#### WHAT YOU SHOULD DO:
Continue the thread about Geo repository sync retrying the same projects, starting right after its final message.

Geo: Repository sync appears to be retrying the same projects

So these repositories are failing because the storages aren't available on the secondary? Does the secondary have the missing storages in the config, or not?

In addition to fixing this queuing bug, assuming the repository storages aren't in the config, I think we should:

Not even try to sync repositories that are in a missing storage
Display a large warning in the admin area if projects exist that reference a storage not in the config. This can be CE+EE

If I'm following this right, we ORDER BY projects.last_repository_updated_at DESC in https://gitlab.com/gitlab-org/gitlab-ee/blob/master/app/workers/geo/repository_sync_worker.rb#L28 . That is interleaved with a query where we Gitlab::Database.nulls_first_order(:last_repository_synced_at, :desc)

Presumably, we want to exclude projects that have had a recent attempt at syncing from the results?

Line 27 terrifies me, but I'll put that in a separate issue: https://gitlab.com/gitlab-org/gitlab-ee/issues/3269

With https://gitlab.com/gitlab-org/gitlab-ee/issues/3230 we can schedule the repository sync when processing the project create/update events in the Geo Log Cursor, leaving the Geo::RepositorySyncWorker responsible only for the initial backfill making those queries simpler. @nick.thomas Wdyt?

assigned to @to1ne

marked this issue as related to #3265 (closed)

@dbalexandre I like the separation, it makes things easier to understand.

Do we have data in the secondary database that we can use to tell us backfill needs to happen?

@nick.thomas We don't have. Today we check for projects that don't have a Geo::ProjectRegistry entry on the secondary database.

I am thinking to make use of GitLab::Geo::LogCursor::Daemon#full_scan! to backfill the Geo::ProjectRegistry entries for all the projects that do not have one yet.

This should be used by Geo::RepositorySyncWorker, so we can remove the interleaving of Project & Geo::ProjectRegistry.

I'll dig into the suggestion made in the code comments to optimize that method.

@nick.thomas @dbalexandre @stanhu WDYT?

@to1ne I think that GitLab::Geo::LogCursor::Daemon#full_scan! can be really slow for large instances. But if we decide to go in this direction we:

Should handle the project creation event in the Geo event log to create a new Geo::ProjectRegistry entry (https://gitlab.com/gitlab-org/gitlab-ee/issues/3230).
Should think if this task needs to be performed while the secondary node is up or down. If the node needs to be down how we can ensure that we created a Geo::ProjectRegistry entry for projects created on the primary node during this interval?

This should be used by Geo::RepositorySyncWorker, so we can remove the interleaving of Project & Geo::ProjectRegistry.

With https://gitlab.com/gitlab-org/gitlab-ee/issues/3230 we can remove the interleaving of Project & Geo::ProjectRegistry but we still need to pluck the project ids.

I think that GitLab::Geo::LogCursor::Daemon#full_scan! can be really slow for large instances

@dbalexandre I think #full_scan! can be improved a lot by avoiding the create on missing_projects.each, and instead use something like active_record-pg_generate_series, like you are doing in gitlab-org/gitlab-ee!2701 (maybe we need activerecord-import instead?).

1.Should handle the project creation event in the Geo event log to create a new Geo::ProjectRegistry entry (https://gitlab.com/gitlab-org/gitlab-ee/issues/3230).

That makes sense. But isn't that already taken care of by GitLab::Geo::LogCursor::Daemon#handle_repository_update?

#### GIVEN RECORDS:
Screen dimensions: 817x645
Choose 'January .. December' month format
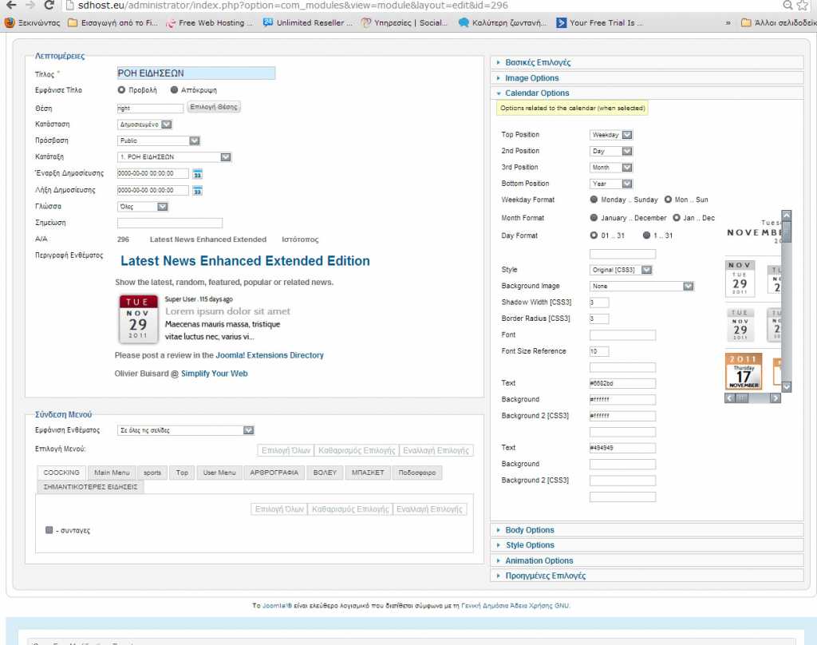(594, 218)
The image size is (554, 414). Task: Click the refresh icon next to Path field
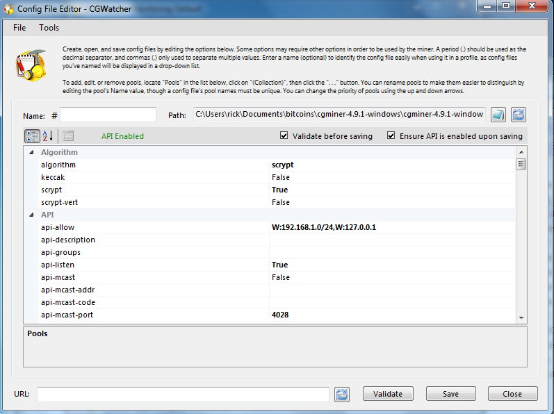click(x=519, y=115)
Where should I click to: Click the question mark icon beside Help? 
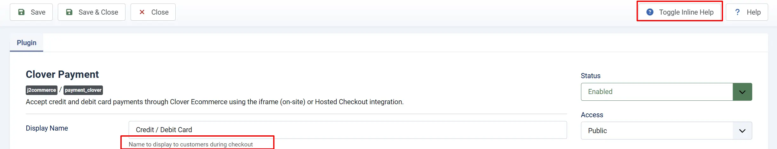(x=738, y=12)
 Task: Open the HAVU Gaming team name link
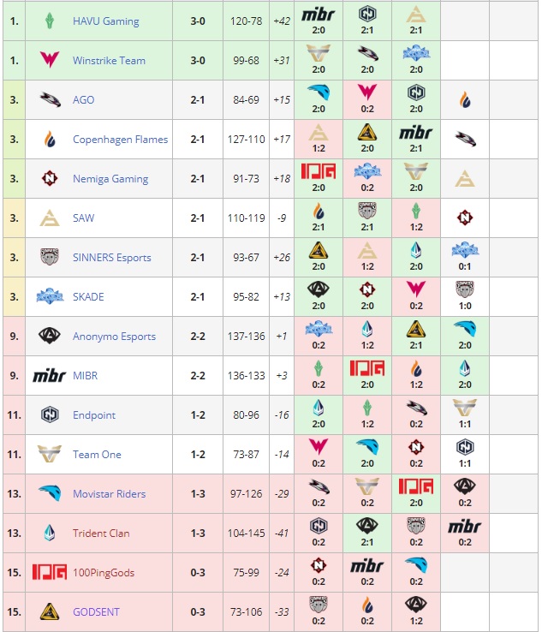click(x=105, y=21)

#### TASK RESPONSE:
2.Should think if this task needs to be performed while the secondary node is up or down. If the node needs to be down how we can ensure that we created a Geo::ProjectRegistry entry for projects created on the primary node during this interval?

This is only needed to backfill the projects that existed before the secondary started processing Geo::EventLog, so won't the cursor pick up the projects that are created between the #full_scan and the processing of the Geo eventlog?

With #3230 (closed) we can remove the interleaving of Project & Geo::ProjectRegistry but we still need to pluck the project ids.

Do we? I'd like to have a system where the Geo::RepositorySyncWorker can fully rely on Geo::ProjectRegistry.

@dbalexandre I think #full_scan! can be improved a lot by avoiding the create on missing_projects.each, and instead use something like active_record-pg_generate_series, like you are doing in gitlab-org/gitlab-ee!2701 (maybe we need activerecord-import instead?).

@to1ne Yes, we have a lot of room for improvements here.

That makes sense. But isn't that already taken care of by GitLab::Geo::LogCursor::Daemon#handle_repository_update?

GitLab::Geo::LogCursor::Daemon#handle_repository_update handle only repository update events (e.g. push events). We need to create a new event type Geo::RepositoryCreatedEvent and when processing it on Geo::EventLog we can create a new Geo::ProjectRegistry entry and schedule the repository sync.

This is only needed to backfill the projects that existed before the secondary started processing Geo::EventLog, so won't the cursor pick up the projects that are created between the #full_scan and the processing of the Geo eventlog?

If the Geo::RepositorySyncWorker relies only on Geo::ProjectRegistry and we run this task when the node is down no.

Do we? I'd like to have a system where the Geo::RepositorySyncWorker can fully rely on Geo::ProjectRegistry.

I mean that we can remove the interleaving of projects that never have been synced with projects updated recently.

I'll need to dig a little before I can give an informed opinion on the solution!

@nick.thomas @dbalexandre I've had some trouble to wrap my head around it, so I've been testing and this is my conclusion:

First iteration

#find_project_ids_not_synced returns a set of projects, e.g. A, B, and C.

#find_project_ids_updated_recently returns nothing, because the registry is empty.

So A, B, and C are attempted to sync, but fail, and are added to the registry.

Second and following iterations

#find_project_ids_not_synced returns the same set of projects because they are ordered by last_repository_updated_at, so: A, B, C.

#find_project_ids_updated_recently returns A, B, and C, because those are the only projects present in the registry.

These set are interleaved and #uniqed, resulting in A, B, and C. This happens over and over again.

Possible solution

I came up with a rather simple solution:

diff --git a/app/workers/geo/repository_sync_worker.rb b/app/workers/geo/repository_sync_worker.rb
index 9aa0bec00f..f5a3c591cc 100644
--- a/app/workers/geo/repository_sync_worker.rb
+++ b/app/workers/geo/repository_sync_worker.rb
@@ -24,7 +24,7 @@ module Geo
 
     def find_project_ids_not_synced
       current_node.projects
-                  .where.not(id: Geo::ProjectRegistry.synced.pluck(:project_id))
+                  .where.not(id: Geo::ProjectRegistry.pluck(:project_id))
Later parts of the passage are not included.